No,” says Dale Johnson, “this is not a golden age of singing.” This realization reached him with the force of a “revelation” during an auditions tour of opera companies in the United States and Europe. “I just began to hear that there really wasn’t good singing going on,” he explains. “There are good voices, but what you hear is a lack of expression, singers who are singing as loudly as they possibly can, squalling, pushing, with no understanding of the music, no attention to musical style, or rather, a very generalized style.” Why? “Singers are not being taught in colleges and training programs to appreciate style and the nuances of language. Opera companies are making too many compromises for the sake of stars, and the audience idolizes very generalized music making.” Johnson feels that it is time to get back to basics: the music. He agrees with Rossini that opera is voice, voice, voice, and wants to produce operas that singers can sing beautifully, as exemplified by the tenets of bel canto. He has adopted a philosophy based upon the inspiration of bel canto. “Not that we produce hundreds of bel canto operas, even though I’d like that, but that we bring that same kind of philosophy to every work that we do. We look at the singer as the strength of the piece rather than, ‘we’ve got a cool production design. Let’s try and plug some singers into it whether they can sing it or not.’ We are codified by Rossini,” he continues, and inspired by Pesaro’s example, he wants to produce more of Rossini’s opera serias, as well as some Donizetti rarities such as Maria de Rudenz or Maria Padilla.
To develop singers from an early age in the tenets of bel canto is the goal of the young artist program, now 3 years old. Seven singers are currently enrolled. One, Stephanie Lewis, is a promising coloratura soprano; another, Andrew Gangestad, a Metropolitan Opera auditions finalist, was the highly impressive Oroe in Semiramide. The program will be expanded next year to include a young conductor who will be taught to understand the musical line and the needs of the singers.

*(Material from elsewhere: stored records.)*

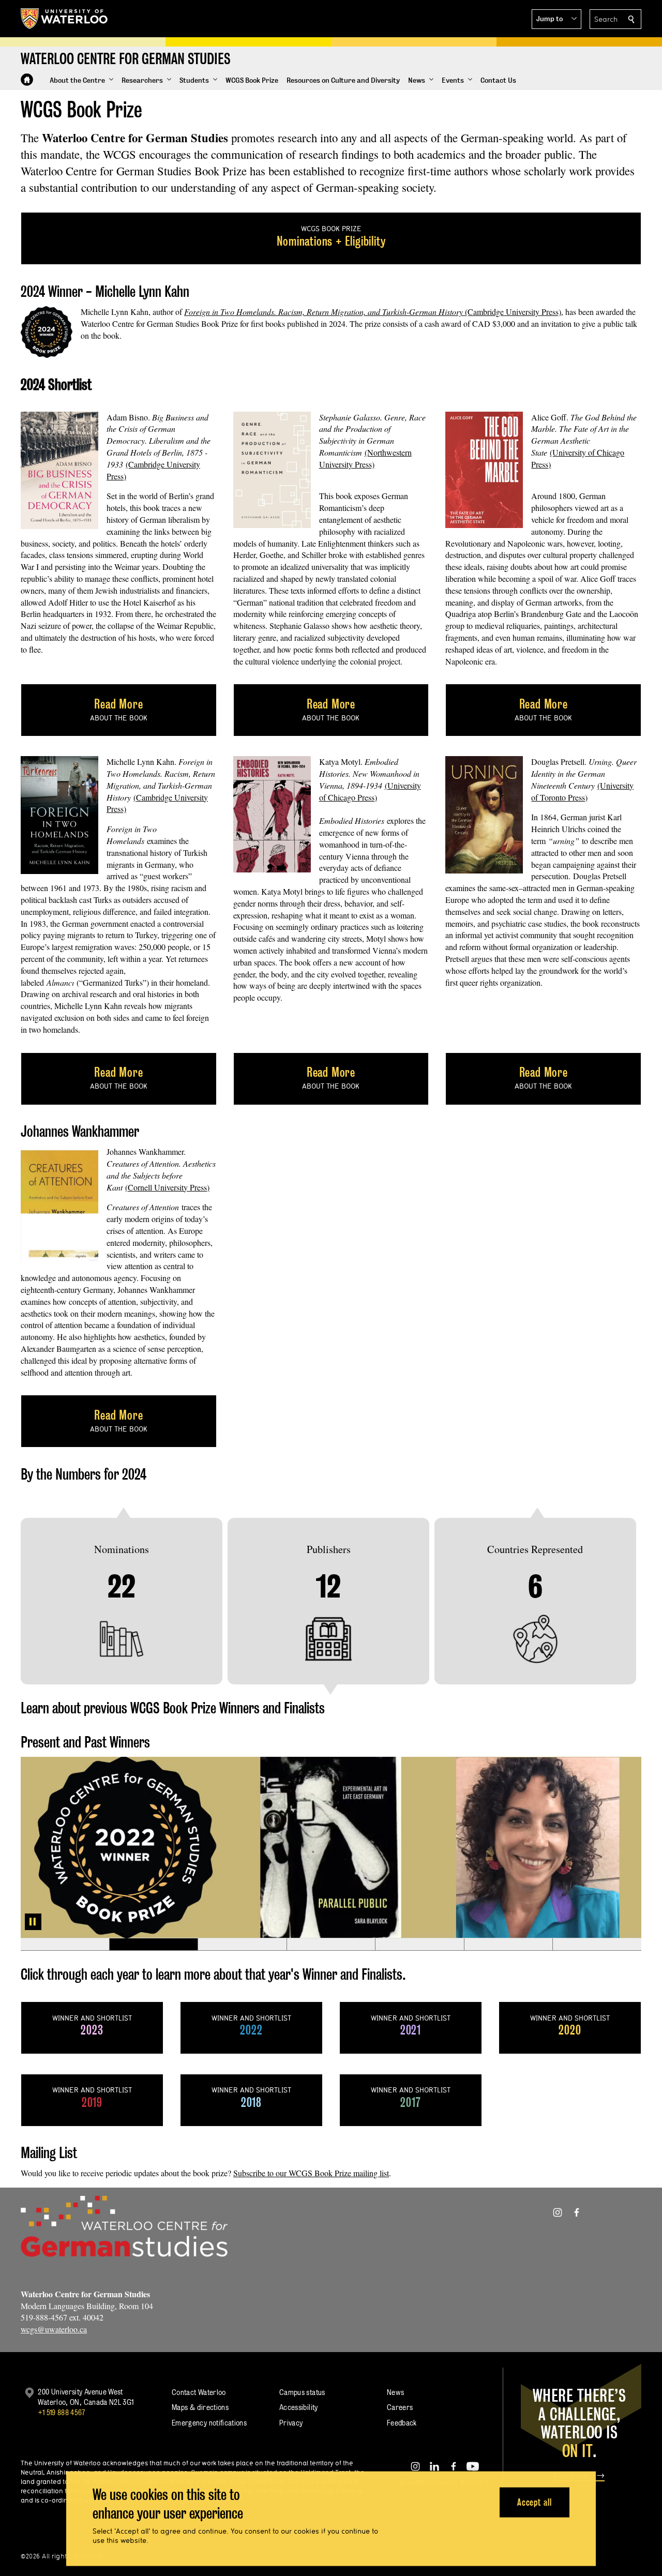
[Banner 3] (242, 1944)
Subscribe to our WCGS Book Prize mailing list (311, 2172)
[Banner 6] (508, 1944)
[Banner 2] (153, 1944)
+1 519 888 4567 (61, 2412)
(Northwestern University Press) (365, 458)
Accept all (534, 2501)
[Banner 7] (596, 1944)
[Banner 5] (419, 1944)
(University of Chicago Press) (370, 791)
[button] (556, 19)
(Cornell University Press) (167, 1187)
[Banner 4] (331, 1944)
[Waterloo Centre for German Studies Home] (27, 79)
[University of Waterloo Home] (65, 18)
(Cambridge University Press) (372, 311)
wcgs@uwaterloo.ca (54, 2329)
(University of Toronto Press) (582, 791)
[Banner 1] (65, 1944)
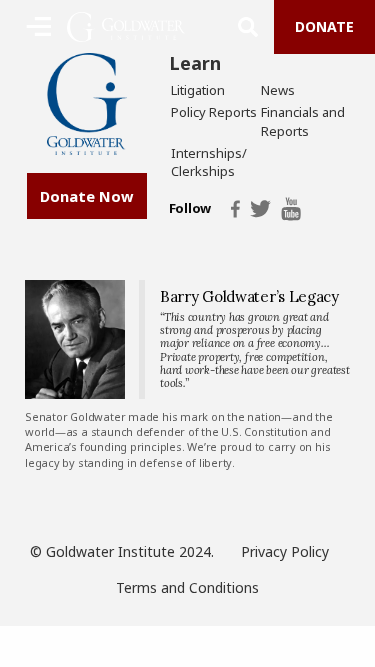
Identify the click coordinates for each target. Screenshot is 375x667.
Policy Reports (214, 112)
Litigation (198, 90)
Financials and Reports (303, 121)
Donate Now (86, 196)
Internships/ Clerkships (209, 162)
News (278, 90)
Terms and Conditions (187, 587)
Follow (190, 209)
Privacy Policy (285, 551)
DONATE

The Minnesota Opera has also reached the conclusion that an investment has to be made in the audience as well, and education programs to that purpose are now in operation. There are now hour-long operalogues before each performance narrated by Dale Johnson. (I attended the one before the performance of Semiramide and found Mr. Johnson witty, erudite and entertaining. The sizeable group present obviously enjoyed it thoroughly.) Two-hour seminars are offered a couple of weeks before each premier; there is a program that sends performances out to schools; a 3-month tour takes certain productions throughout the midwest each fall. These have been so successful that there have been overtures from Europe for visits by the touring company.
A season tape had long been sent out to subscribers, but a grant from Opera America enabled Minnesota Opera to put together an educational CD for their production of Georges Antheuil’s Translantic. Johnson felt that although their audiences are progressive, their ears might need to be attuned to this different style. The educational tool helped to make the production a huge success. Another CD, “The Art of Bel Canto and the Romantic Generation,” was issued this year. It is surely unique, brilliantly conceived, giving the listener an overview of the bel canto period, the music, its style and performance traditions. Dale Johnson narrates it superbly, and the musical examples are drawn from the catalogs of Opera Rara and Columbia/Sony, as well as Delta Entertainment. “We are ushering in a new era with a thoughtfully articulated artistic vision based on the philosophy and values of ‘beautiful singing,’ which came out of the Bel Canto period at the beginning of the 19th century in Italy,” said Mr. Johnson. “The primary values of these periods and the philosophy it engendered are the effortless and expressive delivery of tone, the mastery of appropriate musical style and the natural beauty of the voice. Our artistic vision will not only result in a commitment to staging one Bel Canto-period opera every year, it also will inform every aspect of production, from casting and rehearsal time to set and costume design, so that each element serves the values of bel canto.”
This enterprising opera company clearly knows what is required to produce a golden age!